A: For the HECM program to continue its mission to serve America’s seniors, it needs a strong financial footing that effectively manages the risks on behalf of America’s taxpayers. In that regard, HUD has made a series of changes over the past five or six years to the origination (front-end) side of the program. A number of these changes have made the program more sustainable and responsible, and safer for consumers, lenders and the government.

But the root of the Mutual Mortgage Insurance Fund volatility really lies in the servicing (back-end) management of the program and in some of the modeling assumptions. We have spent a lot of time over the last year researching this, and this administration has the potential to not only ensure negative subsidy of prospective originations, but also to help stop losses attributable to the legacy books of business. It is a big undertaking and will take a lot of effort on the part of HUD.
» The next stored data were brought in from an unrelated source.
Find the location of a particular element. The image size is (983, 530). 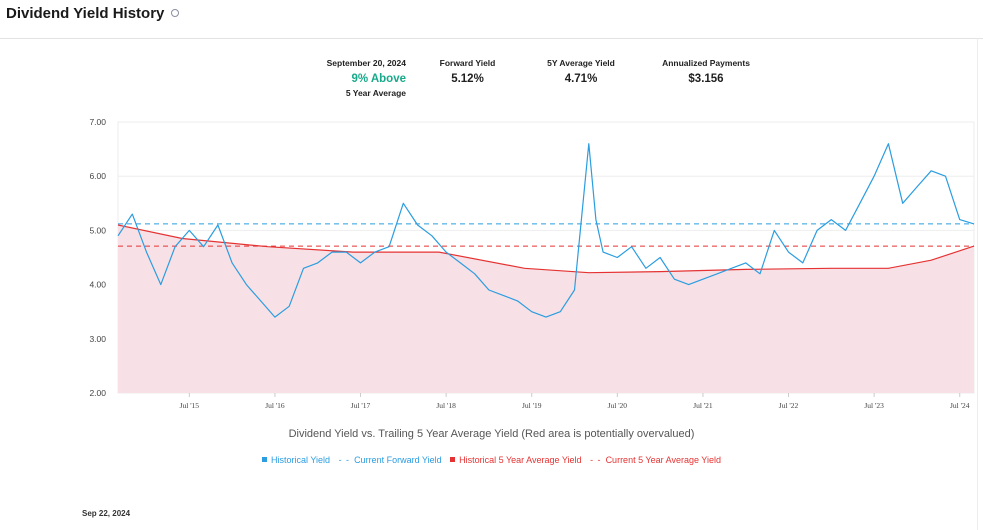

x-tick-label: Jul '18 is located at coordinates (446, 406).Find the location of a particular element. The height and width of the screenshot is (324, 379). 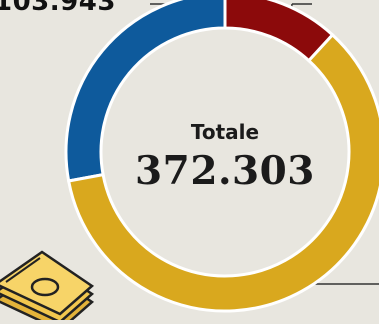

slice-label-blue: 103.943 is located at coordinates (58, 8).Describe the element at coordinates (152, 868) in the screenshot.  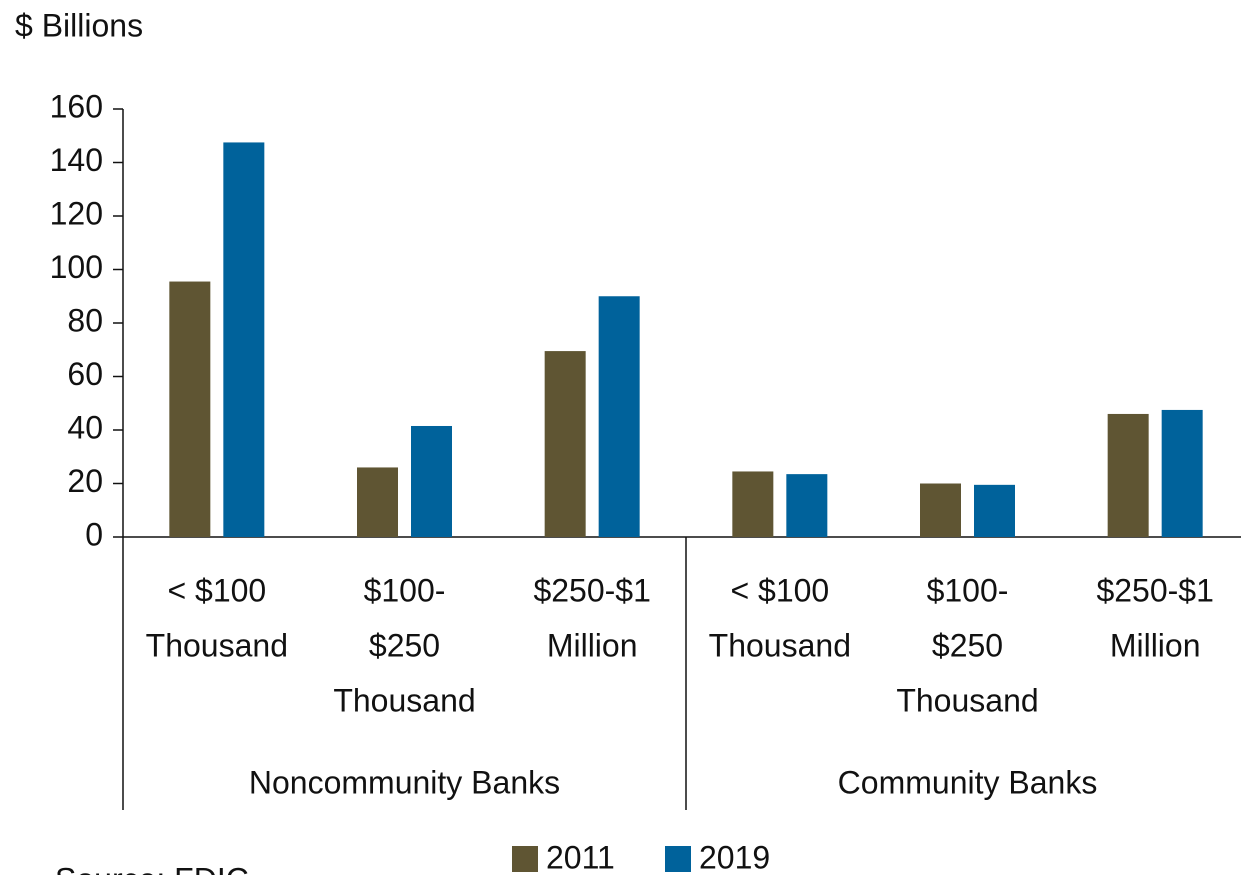
I see `source: Source: FDIC` at that location.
Once the government addresses the back-end management issues and the program is fiscally sustainable, we will be able to have discourse around bringing some of the features that were better for consumers back to the table. Both the fund stability and potential for things like risk-based pricing being back in the equation will pave the way for sustainable growth in the market. At the end of the day, the HECM is the only loan specifically designed for seniors. It really is the most elegant and most underutilized of the retirement tools.
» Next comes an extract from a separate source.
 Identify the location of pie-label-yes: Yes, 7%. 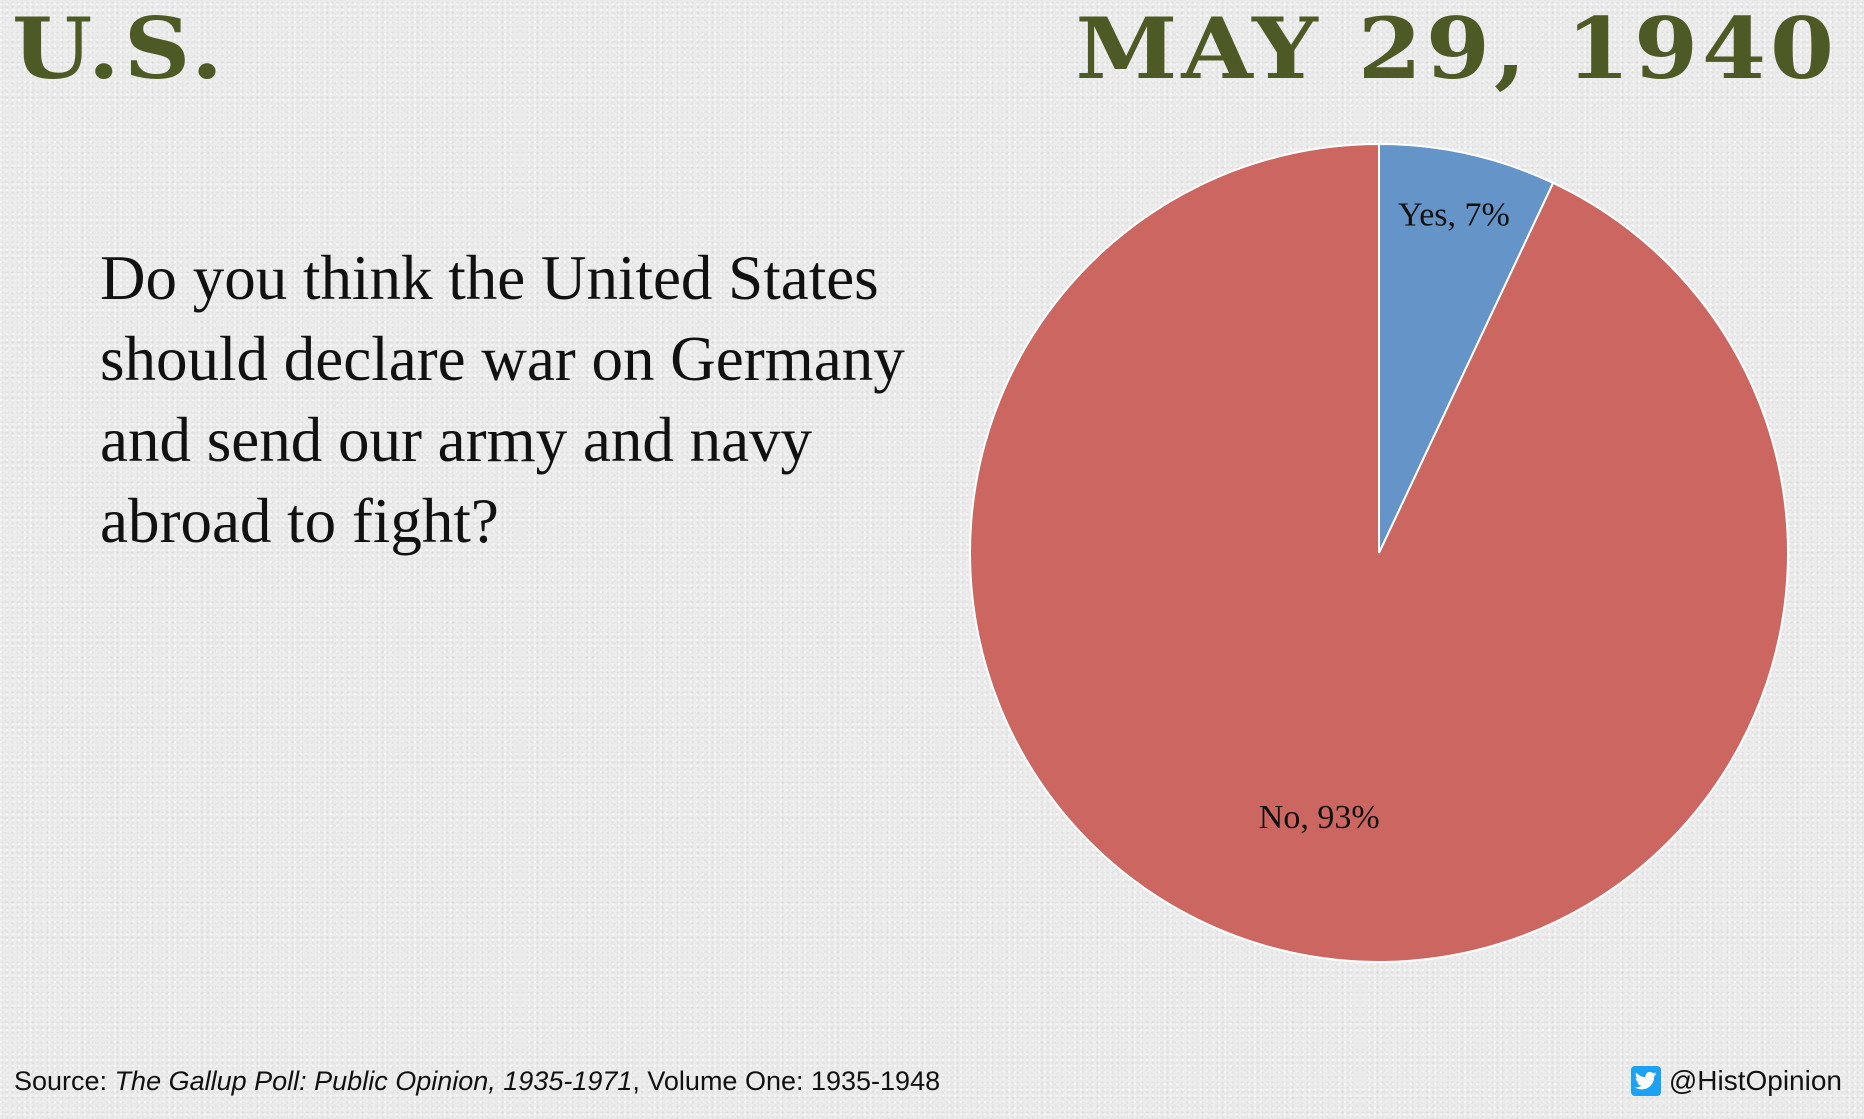
(1454, 216).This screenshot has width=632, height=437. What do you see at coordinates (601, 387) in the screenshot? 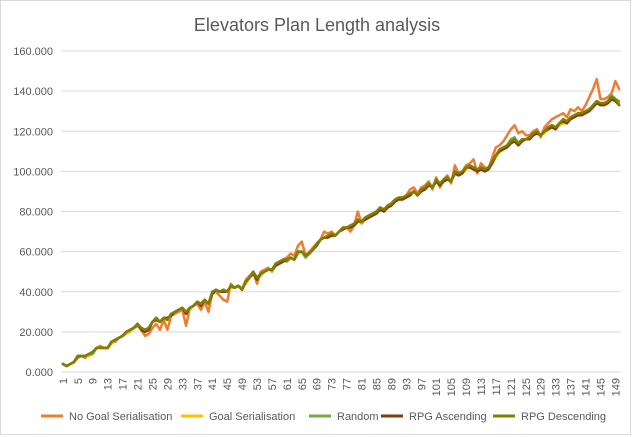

Q: There’s been a lot of innovation on the proprietary front this year, which I suppose is one good thing to come out of low HECM volume. Do you think we’ll see private reverse mortgages eventually taking up a bigger slice of the pie?

A: We are at the beginning of a very important journey with regard to proprietary products, and we have a ways to go before we can compete head-to-head with government products (if ever), especially for lower home value borrowers where government will probably always have a stronghold.   

Iteration will be key. The only way to grow the pie is to keep iterating – to offer more and different product attributes that serve different segments of the population. If we can do that, then we should see continued growth in market share for private reverse mortgage products.   

Q: In your mind, what does the reverse mortgage market look like 10 years from now?

A: We're in the middle of a mindset shift in society. We're really in the early days of home equity being utilized in retirement, and we’re starting to see experts and consumers embracing the concept. In that regard, we're on the cutting edge, because in the future we feel that tapping into home equity is going to be much more prevalent in the lives of retirees. This has been talked about for many years, especially by people in our industry, though we are finally hitting an inflection point in the data as well as public awareness/sentiment. In addition, entitlement reform is going to move from rhetoric to a reality over the next 10 years. That is going to place increased pressure on our seniors to come up with private alternatives to funding their retirement.

As the home equity concept starts broadening out, reverse mortgages will rise with that tide. The HECM is elegantly designed to meet seniors’ cash flow needs, and the product enhancements made by government will ensure that it continues to play an important role.